Malko était plus perturbé qu’il ne voulait le montrer. Et si « Johnny » était vraiment de l’autre côté ? Il l’envoyait au massacre à Baalbek. La jeune femme dut sentir son trouble, car elle se pencha sur lui :

— Nous vous estimons, nous ne voulons pas qu’il vous arrive quelque chose. Je vous le dis, le chef, c’est Abdelhamid. Aidez-nous à le prendre, nous démonterons tout …

Il ne répondit pas. Elle but son verre d’un coup, dit avec un sourire ironique :

— Je ne vous offre pas de dîner avec moi. Mais vous avez mon téléphone ; appelez-moi.

Elle traversa le bar avec une ondulation provocante. Une des pièces du mortel théâtre d’ombres où se débattait Malko. Robert Carver lui avait expliqué que la villa où il avait été « interrogé » était une enclave israélienne officiellement destinée aux officiers de presse de Tsahal délivrant des visas pour franchir les barrages au Sud-Liban. En réalité, une base du Mossad dont les agents grouillaient encore à Beyrouth.


* * *

Neyla bâilla et reposa sa tête sur l’épaule de Malko. Elle s’était pratiquement rendormie dans la voiture. Mahmoud conduisait à toute vitesse, en direction de l’est. Le couvre-feu venait d’être levé, mais la circulation était encore nulle. Pas d’obus, non plus. Les jumblattistes dormaient. Il allait faire un temps superbe. Ils longèrent le port, puis, tout de suite, Mahmoud lança l’Oldsmobile à l’assaut du Meta, par des routes étroites et sinueuses, à travers la zone chrétienne. Quelques rares postes phalangistes. Ici, pas de destructions ou presque.

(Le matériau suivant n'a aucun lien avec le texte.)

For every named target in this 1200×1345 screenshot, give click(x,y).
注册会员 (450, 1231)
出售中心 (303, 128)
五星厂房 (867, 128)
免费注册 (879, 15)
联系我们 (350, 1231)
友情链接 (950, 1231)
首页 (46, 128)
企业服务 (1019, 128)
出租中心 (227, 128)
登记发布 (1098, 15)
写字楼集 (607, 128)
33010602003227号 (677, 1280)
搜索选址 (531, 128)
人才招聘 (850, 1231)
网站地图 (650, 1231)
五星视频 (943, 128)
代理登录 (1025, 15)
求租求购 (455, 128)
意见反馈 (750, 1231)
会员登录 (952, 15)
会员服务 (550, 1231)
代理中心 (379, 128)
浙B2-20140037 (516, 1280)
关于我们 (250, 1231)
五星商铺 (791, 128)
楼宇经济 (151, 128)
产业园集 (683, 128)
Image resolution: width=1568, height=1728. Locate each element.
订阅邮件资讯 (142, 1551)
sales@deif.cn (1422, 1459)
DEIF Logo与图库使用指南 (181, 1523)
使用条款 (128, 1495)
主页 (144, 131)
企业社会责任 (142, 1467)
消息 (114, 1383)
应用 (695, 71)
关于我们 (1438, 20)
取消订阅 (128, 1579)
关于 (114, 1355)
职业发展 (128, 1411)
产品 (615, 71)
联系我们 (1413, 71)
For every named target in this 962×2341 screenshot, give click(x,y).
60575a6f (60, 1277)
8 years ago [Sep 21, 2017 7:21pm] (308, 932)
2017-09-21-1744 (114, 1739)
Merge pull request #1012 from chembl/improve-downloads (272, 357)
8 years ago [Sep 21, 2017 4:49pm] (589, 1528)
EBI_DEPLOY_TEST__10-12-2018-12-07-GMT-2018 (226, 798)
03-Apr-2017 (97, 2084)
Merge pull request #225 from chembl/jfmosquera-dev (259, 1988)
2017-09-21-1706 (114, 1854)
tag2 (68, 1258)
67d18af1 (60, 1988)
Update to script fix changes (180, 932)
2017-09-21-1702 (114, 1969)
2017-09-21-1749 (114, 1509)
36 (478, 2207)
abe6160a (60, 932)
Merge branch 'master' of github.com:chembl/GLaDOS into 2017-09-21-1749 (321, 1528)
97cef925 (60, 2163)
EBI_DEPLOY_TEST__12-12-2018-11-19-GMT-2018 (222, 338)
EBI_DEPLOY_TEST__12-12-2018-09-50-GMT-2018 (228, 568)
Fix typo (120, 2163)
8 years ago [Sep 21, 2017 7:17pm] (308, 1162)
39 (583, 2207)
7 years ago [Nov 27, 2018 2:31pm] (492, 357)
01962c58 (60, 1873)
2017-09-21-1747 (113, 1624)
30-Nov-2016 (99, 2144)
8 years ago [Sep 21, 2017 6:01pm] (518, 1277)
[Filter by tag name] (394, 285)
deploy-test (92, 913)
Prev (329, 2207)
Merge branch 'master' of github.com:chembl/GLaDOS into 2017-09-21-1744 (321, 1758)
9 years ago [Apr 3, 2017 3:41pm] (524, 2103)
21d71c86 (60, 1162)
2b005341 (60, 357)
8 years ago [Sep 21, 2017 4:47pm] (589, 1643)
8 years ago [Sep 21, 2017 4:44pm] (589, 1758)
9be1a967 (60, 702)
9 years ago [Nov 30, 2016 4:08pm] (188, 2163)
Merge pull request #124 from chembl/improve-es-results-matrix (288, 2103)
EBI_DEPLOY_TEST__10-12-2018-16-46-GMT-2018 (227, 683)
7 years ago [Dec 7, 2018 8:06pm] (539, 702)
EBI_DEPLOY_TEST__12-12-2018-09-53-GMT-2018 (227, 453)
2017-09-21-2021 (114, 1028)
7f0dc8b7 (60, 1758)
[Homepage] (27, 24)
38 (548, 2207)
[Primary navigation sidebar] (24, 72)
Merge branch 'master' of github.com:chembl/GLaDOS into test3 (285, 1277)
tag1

Plus on montait, plus la vue de Beyrouth étalée d’est en ouest, magma blanchâtre et disparate, était splendide.

Mahmoud négociait chaque virage comme aux 24 heures du Mans. Les habitations se firent plus rares et on commença à voir des maisons détruites. Puis ils stoppèrent à un barrage, montrèrent leurs papiers à des soldats frigorifiés. Ils repartirent : le paysage n’avait pas changé, mais l’attention de Malko fut attirée par deux nouveautés : ici, il n’y avait presque plus de maisons et elles étaient toutes inhabitées. Ils se trouvaient dans le no man’s land entre les lignes phalangistes et syriennes. Il allait très vite savoir si son amie Rachel se trompait ou non. Encore deux cents mètres et il aperçut des piles de pneus au milieu de la chaussée, un blockhaus sur le côté avec des soldats en tenue de combat striée de rose. Des Syriens. Mahmoud se retourna, avec un sourire un peu crispé :

— Attention, voilà le premier barrage syrien.